** PROBLEM REQUIREMENTS **
Only the lines from the one containing "Image resolution: width=800" through the end of the data are wanted, reproduced exactly and without pictures.

***

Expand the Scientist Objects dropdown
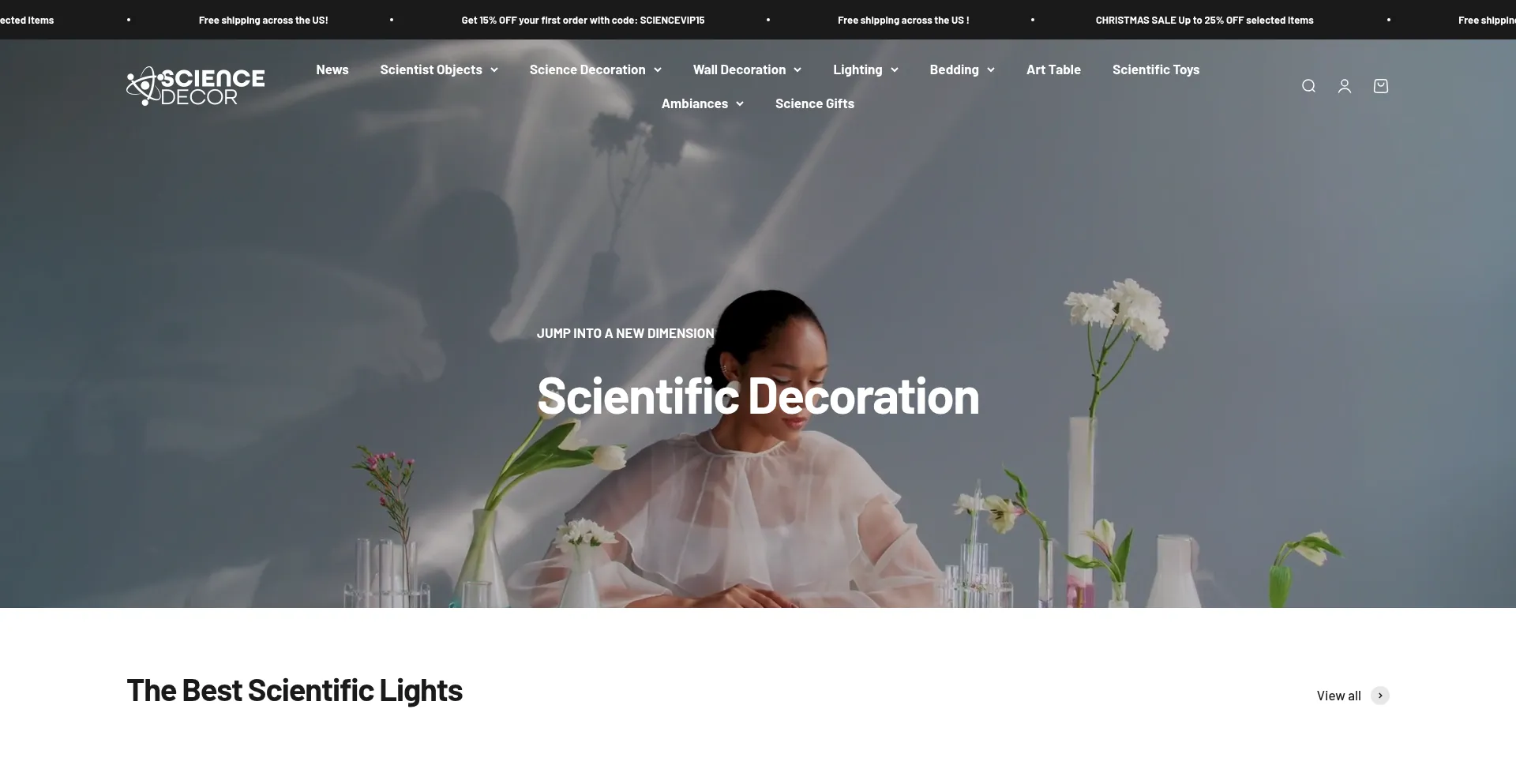 click(439, 69)
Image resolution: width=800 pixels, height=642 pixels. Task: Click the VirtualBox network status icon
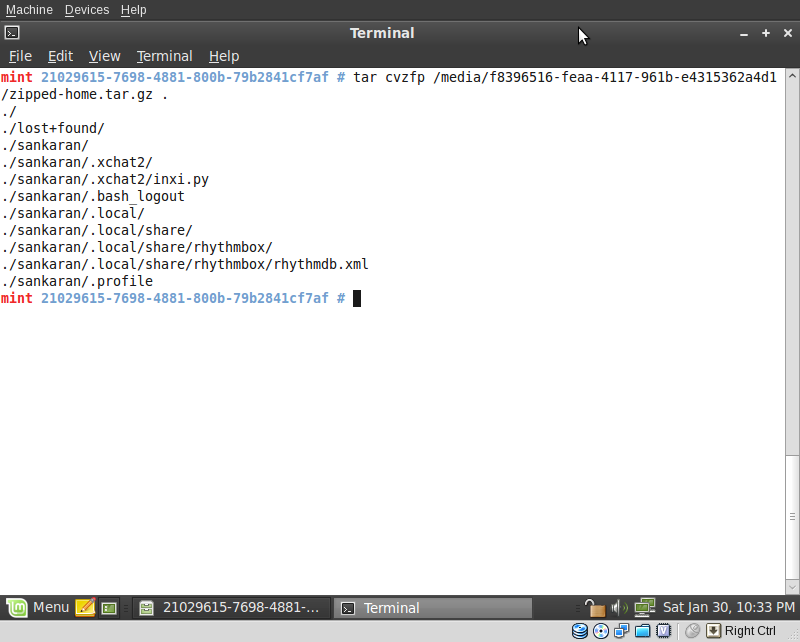[x=620, y=630]
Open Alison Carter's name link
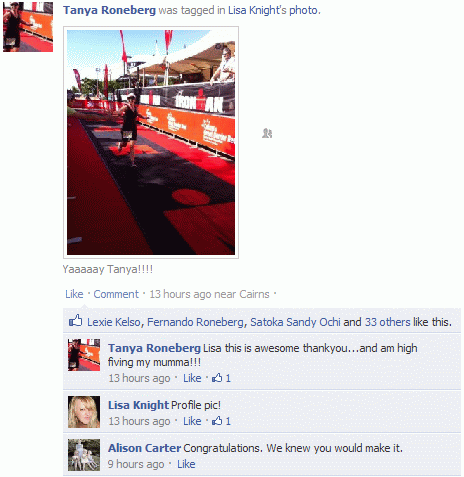This screenshot has width=464, height=477. (x=144, y=448)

***

** WRITTEN REPLY **
Image resolution: width=800 pixels, height=642 pixels. Task: Click the VirtualBox network status icon
[x=620, y=630]
Open Alison Carter's name link
This screenshot has width=464, height=477. (x=144, y=448)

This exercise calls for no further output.